SENTENCIA CONSTITUCIONAL 1485/2005-R
Tribunal Constitucional Plurinacional de Bolivia

SENTENCIA CONSTITUCIONAL 1485/2005-R

Fecha: 22-Nov-2005

a)

A su turno el co recurrido Jhonny Quilo Rocabado, se ratificó y adhirió al informe presentado por Juan Domingo Ferrufino, agregando que; a) el Tribunal Constitucional ha sido explícito, expreso y concreto en torno a que una demanda de hábeas corpus o amparo constitucional, no puede sustentarse en una actuación negligente o descuidada del propio recurrente; b) en base a ello, teniendo conocimiento de que el recurso de alzada radicó en la Sala Penal Segunda, tuvo la oportunidad de recusar, conforme lo previene el art. 319 del CPP y aún más no concurrió a la audiencia donde debía considerarse las medidas cautelares aplicadas contra el imputado; c) conforme previene el art. 398 del CPP, las resoluciones de alzada deben circunscribirse a los aspectos cuestionados, siendo uno de ellos el hecho de que por el delito de homicidio en accidente de tránsito no es viable la detención preventiva, teniendo presente la previsión contenida en el art. 232 del CPP; d) al margen de dicha normativa deben acreditarse otros presupuestos materiales y formales como son el peligro de fuga y obstaculización; e) el Tribunal de alzada ha considerado que la prueba presentada no ha sido compulsada adecuadamente por el inferior, a los fines de disponer medidas sustitutivas a la detención; f) el art. 18 de la CPE establece que procede este recurso cuando se creyere estar indebida o ilegalmente perseguido, no señalando el recurso las actuaciones ilegales a través de las cuales se haya conculcado el derecho a la libertad del imputado; g) este recurso no es el mecanismo ni el medio para determinar si el órgano jurisdiccional se encuentra o no dentro de las causales de excusa y recusación, por lo que corresponde declarar improcedente el recurso.
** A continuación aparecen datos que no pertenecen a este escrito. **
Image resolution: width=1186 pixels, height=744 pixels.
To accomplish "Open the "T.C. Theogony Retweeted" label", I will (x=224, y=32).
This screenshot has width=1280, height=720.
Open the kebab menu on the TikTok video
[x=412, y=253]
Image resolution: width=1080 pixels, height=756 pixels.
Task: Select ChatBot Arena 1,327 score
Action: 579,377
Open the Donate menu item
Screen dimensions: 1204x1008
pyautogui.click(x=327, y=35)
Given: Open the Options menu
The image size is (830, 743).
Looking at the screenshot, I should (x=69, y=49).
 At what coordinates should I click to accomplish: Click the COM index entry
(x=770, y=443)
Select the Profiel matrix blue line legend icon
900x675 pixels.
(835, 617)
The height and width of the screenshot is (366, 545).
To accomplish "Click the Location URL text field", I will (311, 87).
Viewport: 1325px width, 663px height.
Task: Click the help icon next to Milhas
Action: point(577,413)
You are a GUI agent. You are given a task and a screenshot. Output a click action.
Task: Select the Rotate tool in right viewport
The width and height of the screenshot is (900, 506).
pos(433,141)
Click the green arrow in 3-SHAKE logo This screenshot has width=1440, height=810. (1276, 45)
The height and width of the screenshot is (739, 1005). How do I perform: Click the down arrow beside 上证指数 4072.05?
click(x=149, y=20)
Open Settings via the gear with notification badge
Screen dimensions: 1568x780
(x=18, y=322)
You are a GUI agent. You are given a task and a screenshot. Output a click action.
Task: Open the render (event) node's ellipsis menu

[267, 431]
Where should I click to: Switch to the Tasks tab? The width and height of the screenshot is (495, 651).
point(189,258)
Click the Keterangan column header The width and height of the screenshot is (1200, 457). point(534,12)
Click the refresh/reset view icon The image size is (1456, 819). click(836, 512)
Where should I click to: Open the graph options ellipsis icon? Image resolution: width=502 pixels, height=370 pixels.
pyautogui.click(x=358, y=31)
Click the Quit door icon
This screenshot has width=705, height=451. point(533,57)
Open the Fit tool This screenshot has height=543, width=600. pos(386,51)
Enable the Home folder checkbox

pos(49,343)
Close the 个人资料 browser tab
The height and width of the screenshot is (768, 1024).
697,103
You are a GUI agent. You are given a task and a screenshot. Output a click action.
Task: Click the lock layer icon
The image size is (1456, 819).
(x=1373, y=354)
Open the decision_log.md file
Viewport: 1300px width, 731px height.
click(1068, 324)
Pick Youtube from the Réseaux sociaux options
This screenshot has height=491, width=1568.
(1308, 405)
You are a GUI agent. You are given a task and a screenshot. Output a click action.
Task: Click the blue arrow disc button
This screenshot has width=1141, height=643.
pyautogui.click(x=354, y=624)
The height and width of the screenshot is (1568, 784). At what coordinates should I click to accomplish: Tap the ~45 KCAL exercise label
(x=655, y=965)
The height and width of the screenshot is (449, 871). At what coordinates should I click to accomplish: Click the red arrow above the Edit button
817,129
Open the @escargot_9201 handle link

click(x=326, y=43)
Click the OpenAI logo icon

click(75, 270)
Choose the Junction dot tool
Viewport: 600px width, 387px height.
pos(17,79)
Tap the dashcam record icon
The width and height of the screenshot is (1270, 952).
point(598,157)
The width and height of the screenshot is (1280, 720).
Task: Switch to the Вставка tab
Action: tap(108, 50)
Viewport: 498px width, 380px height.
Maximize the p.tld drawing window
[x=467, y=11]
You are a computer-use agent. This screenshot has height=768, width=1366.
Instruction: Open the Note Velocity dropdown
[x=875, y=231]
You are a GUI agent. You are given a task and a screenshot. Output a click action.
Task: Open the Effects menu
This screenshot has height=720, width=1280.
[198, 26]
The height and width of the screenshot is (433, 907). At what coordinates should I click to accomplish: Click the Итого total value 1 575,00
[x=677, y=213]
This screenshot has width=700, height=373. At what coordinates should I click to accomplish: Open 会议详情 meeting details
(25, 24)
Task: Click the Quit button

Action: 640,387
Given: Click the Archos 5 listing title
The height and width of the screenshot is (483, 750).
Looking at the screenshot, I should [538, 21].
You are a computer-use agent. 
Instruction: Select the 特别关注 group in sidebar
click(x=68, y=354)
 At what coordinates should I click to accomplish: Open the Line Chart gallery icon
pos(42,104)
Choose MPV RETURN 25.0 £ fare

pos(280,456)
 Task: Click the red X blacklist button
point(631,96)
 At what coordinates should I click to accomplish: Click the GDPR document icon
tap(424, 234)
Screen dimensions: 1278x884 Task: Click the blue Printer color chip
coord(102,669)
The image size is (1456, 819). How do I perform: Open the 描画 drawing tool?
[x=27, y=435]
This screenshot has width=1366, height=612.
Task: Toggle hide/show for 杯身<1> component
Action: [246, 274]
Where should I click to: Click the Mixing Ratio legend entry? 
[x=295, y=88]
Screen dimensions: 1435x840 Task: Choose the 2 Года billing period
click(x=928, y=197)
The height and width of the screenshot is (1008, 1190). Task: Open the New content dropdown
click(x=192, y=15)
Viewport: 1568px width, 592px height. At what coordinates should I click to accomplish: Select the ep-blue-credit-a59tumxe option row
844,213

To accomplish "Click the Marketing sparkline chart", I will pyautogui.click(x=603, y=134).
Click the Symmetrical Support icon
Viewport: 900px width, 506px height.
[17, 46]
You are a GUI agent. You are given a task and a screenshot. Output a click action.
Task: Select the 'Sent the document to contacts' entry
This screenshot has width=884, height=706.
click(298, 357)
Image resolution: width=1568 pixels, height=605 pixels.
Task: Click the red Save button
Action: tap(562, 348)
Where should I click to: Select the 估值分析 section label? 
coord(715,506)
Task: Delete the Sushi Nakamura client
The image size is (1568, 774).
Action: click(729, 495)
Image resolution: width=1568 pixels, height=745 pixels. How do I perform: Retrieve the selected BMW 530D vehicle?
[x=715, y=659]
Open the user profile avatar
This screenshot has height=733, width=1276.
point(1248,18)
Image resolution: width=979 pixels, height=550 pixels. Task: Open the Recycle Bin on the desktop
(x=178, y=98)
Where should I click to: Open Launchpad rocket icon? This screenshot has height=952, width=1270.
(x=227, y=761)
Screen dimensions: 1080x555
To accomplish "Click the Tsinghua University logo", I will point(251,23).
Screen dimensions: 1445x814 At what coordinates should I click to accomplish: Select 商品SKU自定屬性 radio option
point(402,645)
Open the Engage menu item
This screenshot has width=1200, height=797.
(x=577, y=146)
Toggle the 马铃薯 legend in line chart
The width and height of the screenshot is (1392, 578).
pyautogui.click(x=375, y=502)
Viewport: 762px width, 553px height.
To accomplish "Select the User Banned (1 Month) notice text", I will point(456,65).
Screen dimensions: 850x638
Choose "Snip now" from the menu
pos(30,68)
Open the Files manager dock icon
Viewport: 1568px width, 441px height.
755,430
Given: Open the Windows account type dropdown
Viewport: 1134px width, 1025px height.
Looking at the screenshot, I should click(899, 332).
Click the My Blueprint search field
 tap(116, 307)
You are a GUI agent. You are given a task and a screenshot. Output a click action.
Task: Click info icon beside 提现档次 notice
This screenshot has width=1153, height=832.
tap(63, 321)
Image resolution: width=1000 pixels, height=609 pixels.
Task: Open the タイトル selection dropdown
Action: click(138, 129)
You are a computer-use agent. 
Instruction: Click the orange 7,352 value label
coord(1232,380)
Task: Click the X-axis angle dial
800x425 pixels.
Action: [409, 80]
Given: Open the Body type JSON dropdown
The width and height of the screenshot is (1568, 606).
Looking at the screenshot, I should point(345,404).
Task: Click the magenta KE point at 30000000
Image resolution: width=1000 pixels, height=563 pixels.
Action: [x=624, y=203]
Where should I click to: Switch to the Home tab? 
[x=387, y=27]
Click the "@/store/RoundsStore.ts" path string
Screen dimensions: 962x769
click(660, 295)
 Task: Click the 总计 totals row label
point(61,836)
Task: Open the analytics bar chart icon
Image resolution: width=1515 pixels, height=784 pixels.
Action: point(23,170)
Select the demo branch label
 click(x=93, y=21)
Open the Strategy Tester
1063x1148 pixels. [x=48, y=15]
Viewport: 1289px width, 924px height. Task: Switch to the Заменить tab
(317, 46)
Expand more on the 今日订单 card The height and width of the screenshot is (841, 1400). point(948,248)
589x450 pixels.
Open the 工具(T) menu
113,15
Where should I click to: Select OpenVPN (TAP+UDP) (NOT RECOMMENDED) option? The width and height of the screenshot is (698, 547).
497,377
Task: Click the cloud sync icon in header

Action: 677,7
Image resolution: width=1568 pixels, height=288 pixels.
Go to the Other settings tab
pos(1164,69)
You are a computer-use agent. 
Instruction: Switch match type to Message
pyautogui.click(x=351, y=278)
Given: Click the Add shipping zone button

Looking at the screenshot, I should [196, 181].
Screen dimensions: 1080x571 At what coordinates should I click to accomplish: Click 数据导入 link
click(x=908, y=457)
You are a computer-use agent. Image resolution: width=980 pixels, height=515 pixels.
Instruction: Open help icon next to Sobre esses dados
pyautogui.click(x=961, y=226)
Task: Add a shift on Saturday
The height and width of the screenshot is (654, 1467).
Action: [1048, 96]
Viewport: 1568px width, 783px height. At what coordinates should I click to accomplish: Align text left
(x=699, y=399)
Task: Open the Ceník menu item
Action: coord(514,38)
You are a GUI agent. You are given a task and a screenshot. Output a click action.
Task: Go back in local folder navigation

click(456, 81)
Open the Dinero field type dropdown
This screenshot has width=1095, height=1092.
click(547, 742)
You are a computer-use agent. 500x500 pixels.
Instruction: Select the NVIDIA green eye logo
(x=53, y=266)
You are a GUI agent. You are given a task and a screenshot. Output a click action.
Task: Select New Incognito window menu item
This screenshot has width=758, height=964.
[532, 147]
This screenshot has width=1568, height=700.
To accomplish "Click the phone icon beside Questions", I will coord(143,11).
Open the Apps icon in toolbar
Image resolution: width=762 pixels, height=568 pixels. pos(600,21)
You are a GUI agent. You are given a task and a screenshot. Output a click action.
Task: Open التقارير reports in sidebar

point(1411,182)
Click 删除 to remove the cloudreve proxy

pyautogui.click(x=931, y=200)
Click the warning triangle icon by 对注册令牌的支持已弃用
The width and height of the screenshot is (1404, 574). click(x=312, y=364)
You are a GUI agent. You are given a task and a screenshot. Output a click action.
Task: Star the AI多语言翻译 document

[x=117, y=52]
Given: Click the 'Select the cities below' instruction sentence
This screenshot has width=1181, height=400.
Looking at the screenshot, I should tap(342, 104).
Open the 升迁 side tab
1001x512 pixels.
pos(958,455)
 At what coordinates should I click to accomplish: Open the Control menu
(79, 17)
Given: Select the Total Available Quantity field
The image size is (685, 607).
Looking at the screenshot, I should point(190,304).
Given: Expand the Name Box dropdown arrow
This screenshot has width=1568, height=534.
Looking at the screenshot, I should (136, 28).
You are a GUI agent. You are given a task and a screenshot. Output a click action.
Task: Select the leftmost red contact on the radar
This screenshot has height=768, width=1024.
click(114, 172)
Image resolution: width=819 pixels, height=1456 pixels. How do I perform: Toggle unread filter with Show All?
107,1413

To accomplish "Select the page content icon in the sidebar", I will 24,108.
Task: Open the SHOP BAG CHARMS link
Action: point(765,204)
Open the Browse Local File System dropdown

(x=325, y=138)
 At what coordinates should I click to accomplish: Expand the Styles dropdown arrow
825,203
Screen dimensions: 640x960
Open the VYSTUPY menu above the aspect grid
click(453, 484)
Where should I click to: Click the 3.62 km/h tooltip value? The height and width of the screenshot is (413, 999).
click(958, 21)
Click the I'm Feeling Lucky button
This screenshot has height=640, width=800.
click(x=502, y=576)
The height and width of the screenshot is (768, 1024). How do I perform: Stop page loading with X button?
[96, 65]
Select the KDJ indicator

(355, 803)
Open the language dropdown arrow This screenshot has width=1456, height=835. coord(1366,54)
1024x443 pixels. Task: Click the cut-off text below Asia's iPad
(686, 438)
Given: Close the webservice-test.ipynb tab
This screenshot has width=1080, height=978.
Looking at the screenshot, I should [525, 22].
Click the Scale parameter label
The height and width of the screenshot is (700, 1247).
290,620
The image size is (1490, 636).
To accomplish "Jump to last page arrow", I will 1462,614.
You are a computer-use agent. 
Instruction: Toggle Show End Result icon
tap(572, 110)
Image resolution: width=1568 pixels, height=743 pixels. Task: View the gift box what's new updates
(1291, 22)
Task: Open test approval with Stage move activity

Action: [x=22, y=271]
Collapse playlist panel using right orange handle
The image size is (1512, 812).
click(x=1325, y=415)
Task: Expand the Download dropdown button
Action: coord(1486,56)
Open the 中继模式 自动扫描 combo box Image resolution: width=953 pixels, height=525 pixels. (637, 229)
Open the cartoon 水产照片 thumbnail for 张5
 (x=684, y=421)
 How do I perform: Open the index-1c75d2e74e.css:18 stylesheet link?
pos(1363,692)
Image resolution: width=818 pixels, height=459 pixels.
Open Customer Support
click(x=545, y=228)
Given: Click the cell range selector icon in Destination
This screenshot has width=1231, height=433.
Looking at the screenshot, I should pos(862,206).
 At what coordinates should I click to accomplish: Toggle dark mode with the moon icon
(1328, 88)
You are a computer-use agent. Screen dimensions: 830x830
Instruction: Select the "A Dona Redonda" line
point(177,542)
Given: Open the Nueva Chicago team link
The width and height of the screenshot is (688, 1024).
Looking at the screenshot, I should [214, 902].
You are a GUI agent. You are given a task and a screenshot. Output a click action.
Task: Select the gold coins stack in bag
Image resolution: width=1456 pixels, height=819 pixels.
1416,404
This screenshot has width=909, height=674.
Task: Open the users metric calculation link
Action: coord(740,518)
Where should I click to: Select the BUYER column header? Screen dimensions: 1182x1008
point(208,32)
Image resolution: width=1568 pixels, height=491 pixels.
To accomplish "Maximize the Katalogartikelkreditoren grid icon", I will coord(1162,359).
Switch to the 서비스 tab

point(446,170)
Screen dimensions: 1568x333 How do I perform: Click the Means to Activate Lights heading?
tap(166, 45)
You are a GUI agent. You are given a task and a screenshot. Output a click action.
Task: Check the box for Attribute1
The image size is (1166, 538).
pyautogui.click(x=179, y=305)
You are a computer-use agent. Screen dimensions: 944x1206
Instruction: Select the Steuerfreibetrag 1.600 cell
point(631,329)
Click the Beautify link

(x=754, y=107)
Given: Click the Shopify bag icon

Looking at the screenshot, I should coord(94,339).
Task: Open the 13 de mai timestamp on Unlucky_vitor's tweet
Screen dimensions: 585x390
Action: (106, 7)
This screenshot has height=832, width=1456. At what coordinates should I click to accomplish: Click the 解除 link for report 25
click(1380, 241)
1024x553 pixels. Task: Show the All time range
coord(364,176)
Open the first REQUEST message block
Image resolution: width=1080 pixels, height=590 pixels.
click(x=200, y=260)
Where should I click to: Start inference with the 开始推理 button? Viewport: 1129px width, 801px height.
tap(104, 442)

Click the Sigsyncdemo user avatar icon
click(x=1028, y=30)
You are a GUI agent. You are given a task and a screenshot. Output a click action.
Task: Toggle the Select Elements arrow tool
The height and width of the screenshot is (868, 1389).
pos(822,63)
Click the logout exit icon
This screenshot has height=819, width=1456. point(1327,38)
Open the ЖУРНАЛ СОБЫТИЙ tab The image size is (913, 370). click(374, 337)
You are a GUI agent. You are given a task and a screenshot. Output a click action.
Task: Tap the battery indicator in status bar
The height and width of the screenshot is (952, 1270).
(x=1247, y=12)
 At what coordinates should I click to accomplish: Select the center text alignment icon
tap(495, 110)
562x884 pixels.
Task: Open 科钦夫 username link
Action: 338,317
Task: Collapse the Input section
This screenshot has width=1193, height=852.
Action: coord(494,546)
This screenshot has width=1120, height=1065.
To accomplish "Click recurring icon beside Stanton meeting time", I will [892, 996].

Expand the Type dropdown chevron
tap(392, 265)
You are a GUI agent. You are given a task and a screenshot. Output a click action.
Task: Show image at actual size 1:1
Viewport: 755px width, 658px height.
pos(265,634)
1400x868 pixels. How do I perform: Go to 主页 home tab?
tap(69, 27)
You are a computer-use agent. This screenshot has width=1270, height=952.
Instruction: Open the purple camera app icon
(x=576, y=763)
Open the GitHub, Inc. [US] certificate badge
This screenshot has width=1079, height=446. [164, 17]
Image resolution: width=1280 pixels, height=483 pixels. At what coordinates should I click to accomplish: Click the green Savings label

El representante del Ministerio Público requirió porque se declare improcedente el recurso, al estar encuadrada la actuación de los recurridos a derecho y si la parte recurrente tomó conocimiento de que la apelación radicó ante la Sala Penal Segunda, donde uno de sus integrantes era el vocal Juan Domingo Ferrufino, que tiene como abogado al mismo causídico que presentó la apelación, pudo oportunamente recusarlo.